Work task
From the line with "This screenshot has height=691, width=1024." to the final line, print the records exactly as they are.

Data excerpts
========================================================================

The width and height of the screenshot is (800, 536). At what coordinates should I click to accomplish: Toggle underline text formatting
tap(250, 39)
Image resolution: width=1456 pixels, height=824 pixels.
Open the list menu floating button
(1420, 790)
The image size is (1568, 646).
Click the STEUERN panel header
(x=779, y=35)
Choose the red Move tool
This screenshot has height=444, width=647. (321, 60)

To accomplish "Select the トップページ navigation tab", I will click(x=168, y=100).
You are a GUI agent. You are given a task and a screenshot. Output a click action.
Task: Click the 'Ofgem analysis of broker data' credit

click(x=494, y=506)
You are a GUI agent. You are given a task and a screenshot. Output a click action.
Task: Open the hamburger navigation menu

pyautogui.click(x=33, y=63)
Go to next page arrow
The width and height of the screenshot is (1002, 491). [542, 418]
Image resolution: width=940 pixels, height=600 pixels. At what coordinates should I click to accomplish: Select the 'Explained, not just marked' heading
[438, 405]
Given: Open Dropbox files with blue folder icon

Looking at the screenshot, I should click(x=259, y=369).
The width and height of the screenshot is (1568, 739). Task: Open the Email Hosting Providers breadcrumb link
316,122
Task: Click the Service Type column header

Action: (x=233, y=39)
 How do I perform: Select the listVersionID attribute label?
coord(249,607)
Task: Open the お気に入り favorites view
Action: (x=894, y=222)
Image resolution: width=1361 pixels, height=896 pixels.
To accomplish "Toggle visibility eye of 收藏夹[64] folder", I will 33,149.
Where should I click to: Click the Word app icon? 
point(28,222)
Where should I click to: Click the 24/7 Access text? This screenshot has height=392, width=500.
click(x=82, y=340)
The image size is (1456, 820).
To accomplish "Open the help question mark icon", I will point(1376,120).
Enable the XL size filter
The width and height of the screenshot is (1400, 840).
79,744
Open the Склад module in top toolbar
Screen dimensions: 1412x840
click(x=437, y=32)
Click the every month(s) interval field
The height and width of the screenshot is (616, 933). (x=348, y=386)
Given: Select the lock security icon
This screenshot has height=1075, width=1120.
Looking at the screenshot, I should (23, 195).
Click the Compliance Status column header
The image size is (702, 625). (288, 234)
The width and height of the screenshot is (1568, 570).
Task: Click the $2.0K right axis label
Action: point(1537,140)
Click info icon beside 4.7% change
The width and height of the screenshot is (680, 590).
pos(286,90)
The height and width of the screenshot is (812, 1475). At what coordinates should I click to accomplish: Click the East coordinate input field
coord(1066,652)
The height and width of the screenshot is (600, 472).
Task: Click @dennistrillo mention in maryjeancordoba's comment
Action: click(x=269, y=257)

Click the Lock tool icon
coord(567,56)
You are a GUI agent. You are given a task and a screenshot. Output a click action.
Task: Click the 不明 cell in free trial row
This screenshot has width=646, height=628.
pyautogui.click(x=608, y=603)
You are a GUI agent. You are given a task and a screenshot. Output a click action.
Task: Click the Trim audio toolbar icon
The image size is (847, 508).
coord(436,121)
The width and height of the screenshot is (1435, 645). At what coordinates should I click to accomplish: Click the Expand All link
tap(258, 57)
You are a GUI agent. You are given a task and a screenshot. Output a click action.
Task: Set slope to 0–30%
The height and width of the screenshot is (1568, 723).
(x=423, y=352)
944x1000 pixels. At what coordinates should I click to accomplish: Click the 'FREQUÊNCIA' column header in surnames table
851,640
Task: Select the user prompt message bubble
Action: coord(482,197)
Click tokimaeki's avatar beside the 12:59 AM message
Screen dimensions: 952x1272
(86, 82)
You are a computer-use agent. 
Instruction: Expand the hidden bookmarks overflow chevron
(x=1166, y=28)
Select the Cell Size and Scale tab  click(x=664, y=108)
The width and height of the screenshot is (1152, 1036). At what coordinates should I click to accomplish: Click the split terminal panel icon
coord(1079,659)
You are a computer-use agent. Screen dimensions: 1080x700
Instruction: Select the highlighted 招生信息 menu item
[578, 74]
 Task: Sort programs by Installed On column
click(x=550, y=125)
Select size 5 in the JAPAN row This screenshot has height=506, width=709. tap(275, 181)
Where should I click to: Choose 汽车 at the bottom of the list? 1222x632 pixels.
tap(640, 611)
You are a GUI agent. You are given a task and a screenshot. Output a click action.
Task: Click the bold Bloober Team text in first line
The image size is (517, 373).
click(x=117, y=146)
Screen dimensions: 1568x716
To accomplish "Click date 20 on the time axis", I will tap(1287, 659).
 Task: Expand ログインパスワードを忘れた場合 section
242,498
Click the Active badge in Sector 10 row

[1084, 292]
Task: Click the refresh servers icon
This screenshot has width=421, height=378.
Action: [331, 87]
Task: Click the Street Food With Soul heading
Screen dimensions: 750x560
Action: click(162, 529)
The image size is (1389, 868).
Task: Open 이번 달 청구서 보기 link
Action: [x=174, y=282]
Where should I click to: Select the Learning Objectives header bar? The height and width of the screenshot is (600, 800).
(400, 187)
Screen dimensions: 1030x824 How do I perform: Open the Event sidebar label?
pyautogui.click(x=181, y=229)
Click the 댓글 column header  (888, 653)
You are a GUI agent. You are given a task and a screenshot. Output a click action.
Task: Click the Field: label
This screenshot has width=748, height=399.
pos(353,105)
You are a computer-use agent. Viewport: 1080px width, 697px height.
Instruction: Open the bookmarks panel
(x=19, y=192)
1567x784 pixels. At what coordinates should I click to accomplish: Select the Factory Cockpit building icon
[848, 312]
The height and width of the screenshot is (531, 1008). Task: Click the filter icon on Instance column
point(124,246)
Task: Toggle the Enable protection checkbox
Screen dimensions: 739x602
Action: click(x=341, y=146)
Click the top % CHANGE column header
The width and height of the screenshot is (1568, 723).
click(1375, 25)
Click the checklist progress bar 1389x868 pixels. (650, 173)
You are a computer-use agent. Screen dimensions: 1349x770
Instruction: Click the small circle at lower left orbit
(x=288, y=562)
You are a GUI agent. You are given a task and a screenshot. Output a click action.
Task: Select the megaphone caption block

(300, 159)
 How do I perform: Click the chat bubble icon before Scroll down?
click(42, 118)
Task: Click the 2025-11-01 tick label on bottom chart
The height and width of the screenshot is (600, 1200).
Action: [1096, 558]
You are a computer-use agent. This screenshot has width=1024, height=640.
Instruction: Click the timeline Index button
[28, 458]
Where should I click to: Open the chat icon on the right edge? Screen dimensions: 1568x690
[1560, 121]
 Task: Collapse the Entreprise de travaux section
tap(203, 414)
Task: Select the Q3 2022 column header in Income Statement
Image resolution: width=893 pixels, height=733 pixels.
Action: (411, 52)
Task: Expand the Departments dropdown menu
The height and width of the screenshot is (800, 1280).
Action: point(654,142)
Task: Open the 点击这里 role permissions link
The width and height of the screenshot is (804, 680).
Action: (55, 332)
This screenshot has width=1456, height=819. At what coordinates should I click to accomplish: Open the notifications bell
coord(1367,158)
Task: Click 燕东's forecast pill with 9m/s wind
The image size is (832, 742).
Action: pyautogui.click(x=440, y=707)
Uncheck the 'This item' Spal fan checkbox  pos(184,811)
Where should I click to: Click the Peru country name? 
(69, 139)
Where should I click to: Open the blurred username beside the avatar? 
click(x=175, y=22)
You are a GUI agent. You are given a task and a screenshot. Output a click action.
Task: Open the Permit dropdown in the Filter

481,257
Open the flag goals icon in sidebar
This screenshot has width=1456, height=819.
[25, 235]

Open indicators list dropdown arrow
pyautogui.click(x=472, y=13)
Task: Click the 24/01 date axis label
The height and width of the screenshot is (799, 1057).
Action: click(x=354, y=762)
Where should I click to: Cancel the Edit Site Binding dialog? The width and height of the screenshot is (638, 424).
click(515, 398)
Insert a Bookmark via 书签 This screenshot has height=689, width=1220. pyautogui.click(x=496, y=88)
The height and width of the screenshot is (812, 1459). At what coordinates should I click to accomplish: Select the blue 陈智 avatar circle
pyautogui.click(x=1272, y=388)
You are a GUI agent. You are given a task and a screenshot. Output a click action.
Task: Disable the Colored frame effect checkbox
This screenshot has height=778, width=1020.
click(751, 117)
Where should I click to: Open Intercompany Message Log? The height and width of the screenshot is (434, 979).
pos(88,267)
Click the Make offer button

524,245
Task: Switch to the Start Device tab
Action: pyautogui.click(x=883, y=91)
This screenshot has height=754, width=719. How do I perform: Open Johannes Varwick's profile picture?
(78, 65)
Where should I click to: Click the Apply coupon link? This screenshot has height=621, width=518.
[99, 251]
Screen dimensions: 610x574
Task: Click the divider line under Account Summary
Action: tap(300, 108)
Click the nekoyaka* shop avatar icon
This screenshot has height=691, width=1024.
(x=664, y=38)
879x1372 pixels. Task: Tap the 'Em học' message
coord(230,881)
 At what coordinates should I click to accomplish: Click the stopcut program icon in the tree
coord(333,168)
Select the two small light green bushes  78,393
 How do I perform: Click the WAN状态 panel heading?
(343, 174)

========================================================================

Answer to this task
This screenshot has height=691, width=1024.
(x=664, y=38)
879x1372 pixels. Task: Tap the 'Em học' message
coord(230,881)
 At what coordinates should I click to accomplish: Click the stopcut program icon in the tree
coord(333,168)
Select the two small light green bushes  78,393
 How do I perform: Click the WAN状态 panel heading?
(343, 174)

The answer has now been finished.